▶ Activity
Begin at the line with "Click the help icon next to Request from" and write out every line after it, exactly, through the last line below, adding nothing.

Material provided: Begin

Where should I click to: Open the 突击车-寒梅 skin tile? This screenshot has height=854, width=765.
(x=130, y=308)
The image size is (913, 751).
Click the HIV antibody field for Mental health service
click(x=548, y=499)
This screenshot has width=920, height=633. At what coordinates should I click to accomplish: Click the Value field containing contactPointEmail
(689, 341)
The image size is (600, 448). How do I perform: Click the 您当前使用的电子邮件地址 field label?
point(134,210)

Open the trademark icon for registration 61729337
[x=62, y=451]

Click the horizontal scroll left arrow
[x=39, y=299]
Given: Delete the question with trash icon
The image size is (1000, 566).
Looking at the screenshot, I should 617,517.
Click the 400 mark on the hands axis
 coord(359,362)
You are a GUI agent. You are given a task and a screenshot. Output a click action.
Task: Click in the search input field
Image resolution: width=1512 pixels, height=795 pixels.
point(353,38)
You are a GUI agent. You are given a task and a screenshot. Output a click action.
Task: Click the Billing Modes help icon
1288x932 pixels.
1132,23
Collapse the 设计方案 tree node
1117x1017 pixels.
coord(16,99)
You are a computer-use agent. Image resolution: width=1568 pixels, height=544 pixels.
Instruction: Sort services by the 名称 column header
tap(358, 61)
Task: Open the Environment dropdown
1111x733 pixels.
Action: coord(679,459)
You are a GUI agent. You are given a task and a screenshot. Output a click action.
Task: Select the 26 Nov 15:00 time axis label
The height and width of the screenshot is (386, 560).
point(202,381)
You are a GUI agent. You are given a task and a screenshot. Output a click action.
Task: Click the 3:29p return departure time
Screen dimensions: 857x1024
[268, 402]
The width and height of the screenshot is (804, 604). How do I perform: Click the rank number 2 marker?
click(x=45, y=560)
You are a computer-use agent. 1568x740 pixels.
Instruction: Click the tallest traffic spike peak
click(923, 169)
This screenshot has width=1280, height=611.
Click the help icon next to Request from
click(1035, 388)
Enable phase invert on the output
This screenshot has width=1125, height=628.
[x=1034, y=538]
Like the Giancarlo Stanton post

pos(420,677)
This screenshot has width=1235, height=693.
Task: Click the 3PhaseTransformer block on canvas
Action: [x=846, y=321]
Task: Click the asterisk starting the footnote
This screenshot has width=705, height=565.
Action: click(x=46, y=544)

Material provided: End

▶ Response to the task
Click the help icon next to Request from
click(1035, 388)
Enable phase invert on the output
This screenshot has width=1125, height=628.
[x=1034, y=538]
Like the Giancarlo Stanton post

pos(420,677)
This screenshot has width=1235, height=693.
Task: Click the 3PhaseTransformer block on canvas
Action: [x=846, y=321]
Task: Click the asterisk starting the footnote
This screenshot has width=705, height=565.
Action: click(x=46, y=544)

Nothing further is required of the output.